_Source passage:_
↓↓↓
73 Interpretations of Tristram Shandy’s Infamous Black Page

Black Page 73 by Patrick Hughes

In celebration of the 250th anniversary of the publication of the first edition of Tristram Shandy, Shandy Hall, author Laurence Sterne’s former home in Coxwold, U.K, has mounted an exhibition, The Black Page.

Seventy-three artists, composers and writers have created their own interpretations of the infamous Black Page, using a sheet of A4 handmade Somerset paper that Incline Press has printed with the outline of the original page in true proportion and the number “73.”
↑↑↑
[Word and item position data]
↓↓↓
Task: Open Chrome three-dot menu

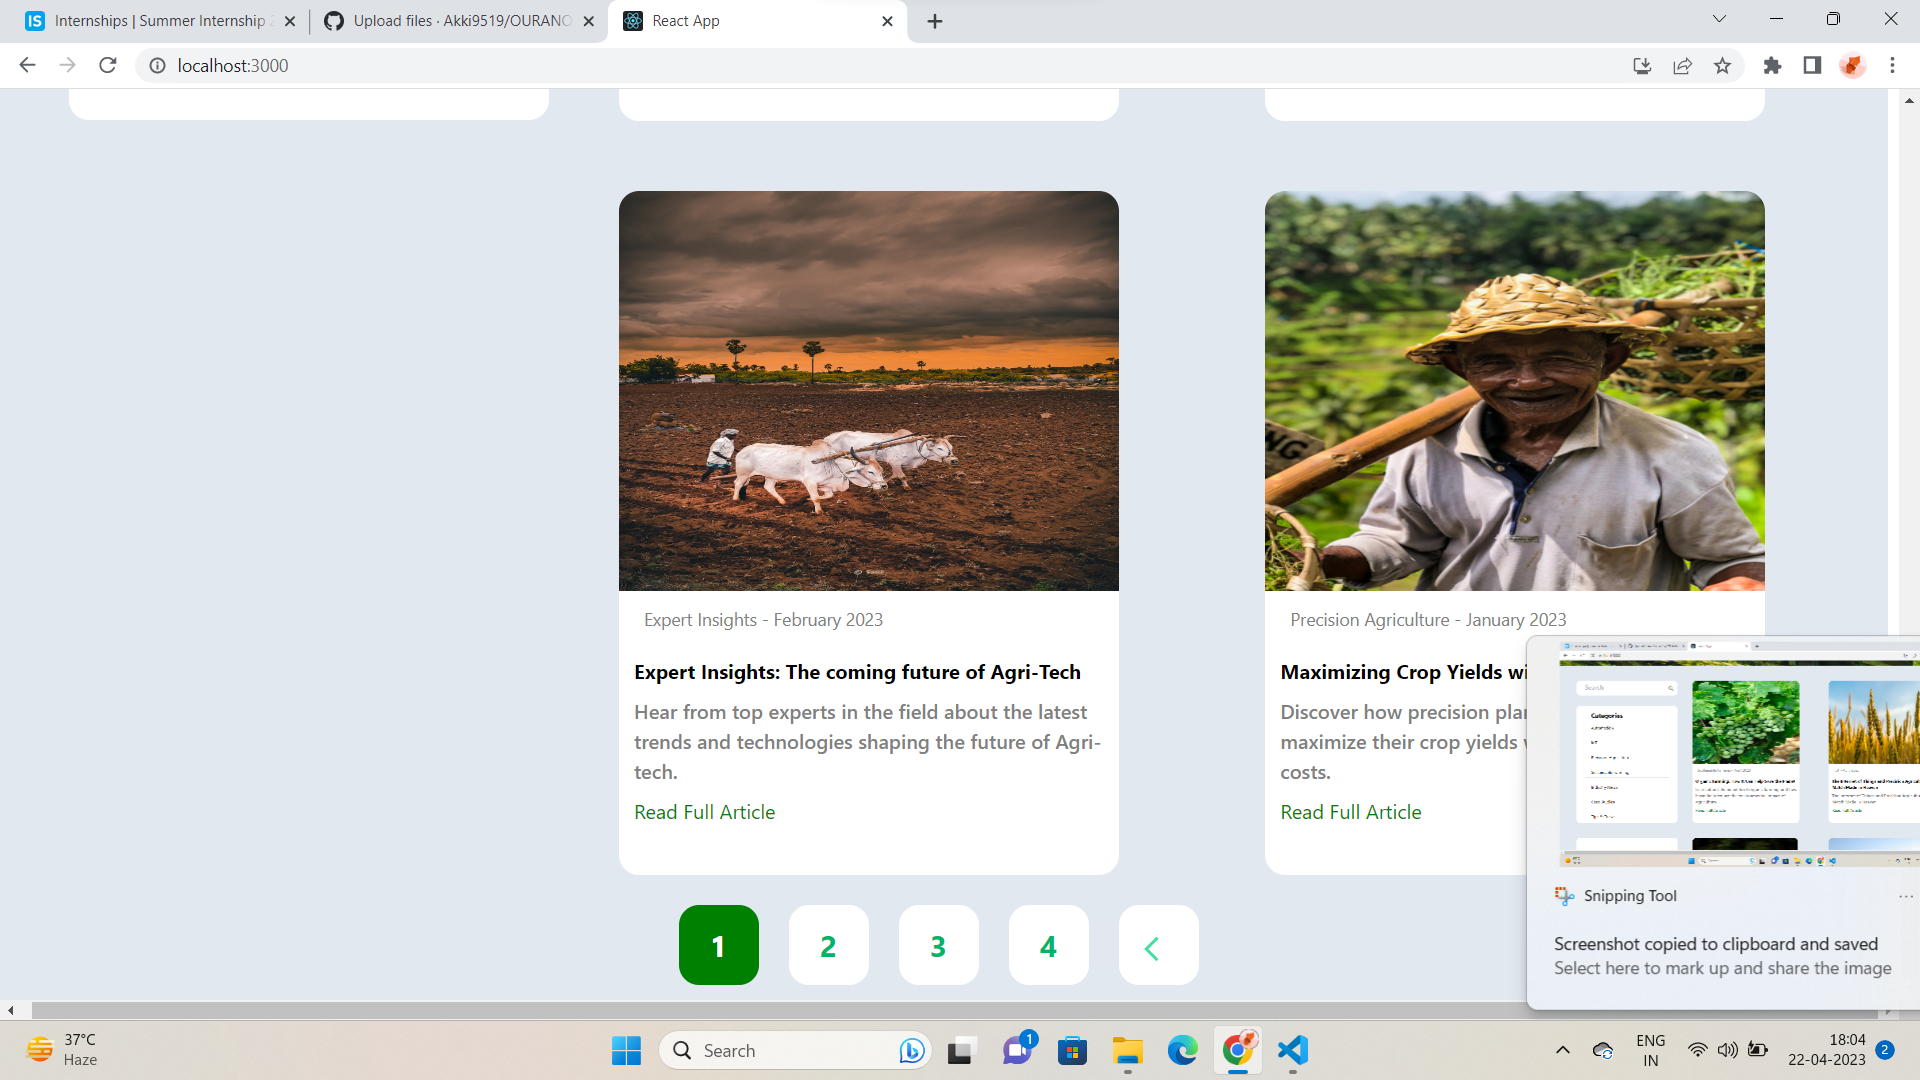Action: point(1892,66)
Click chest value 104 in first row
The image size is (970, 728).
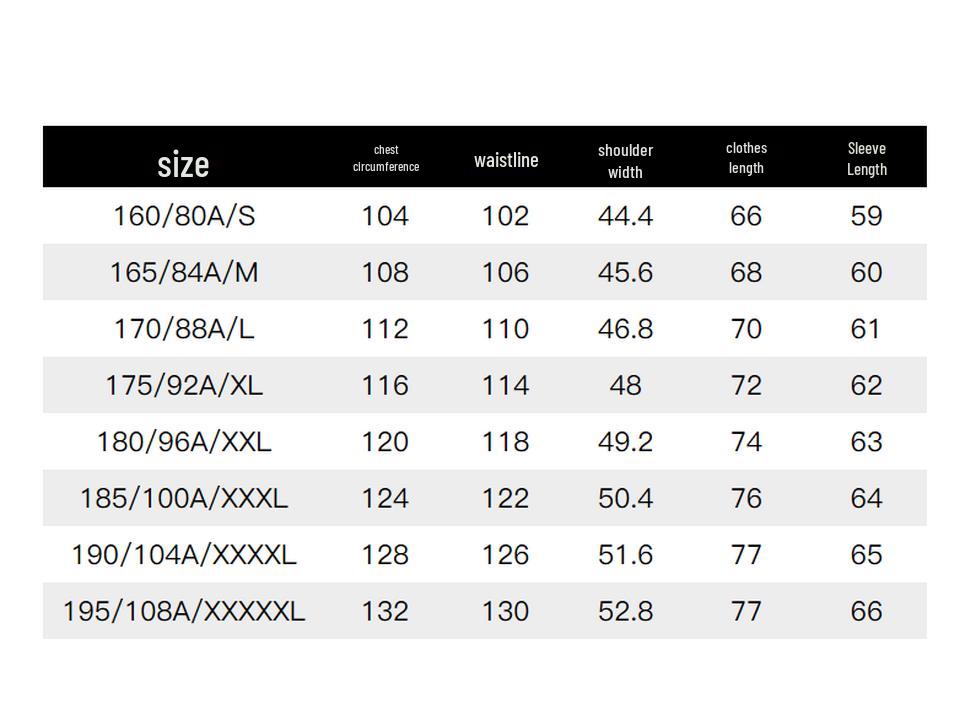point(385,216)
↑↑↑
_What you will do:_
1. From the Shandy Hall passage, retype the text starting with "In celebration of" and going on through "The Black Page.".
2. In the Shandy Hall passage, what sheet of paper did the contributors use for their interpretations?

_Answers to the problems:_
1.
In celebration of the 250th anniversary of the publication of the first edition of Tristram Shandy, Shandy Hall, author Laurence Sterne’s former home in Coxwold, U.K, has mounted an exhibition, The Black Page.

2. A sheet of A4 handmade Somerset paper printed by Incline Press with the outline of the original page and the number "73."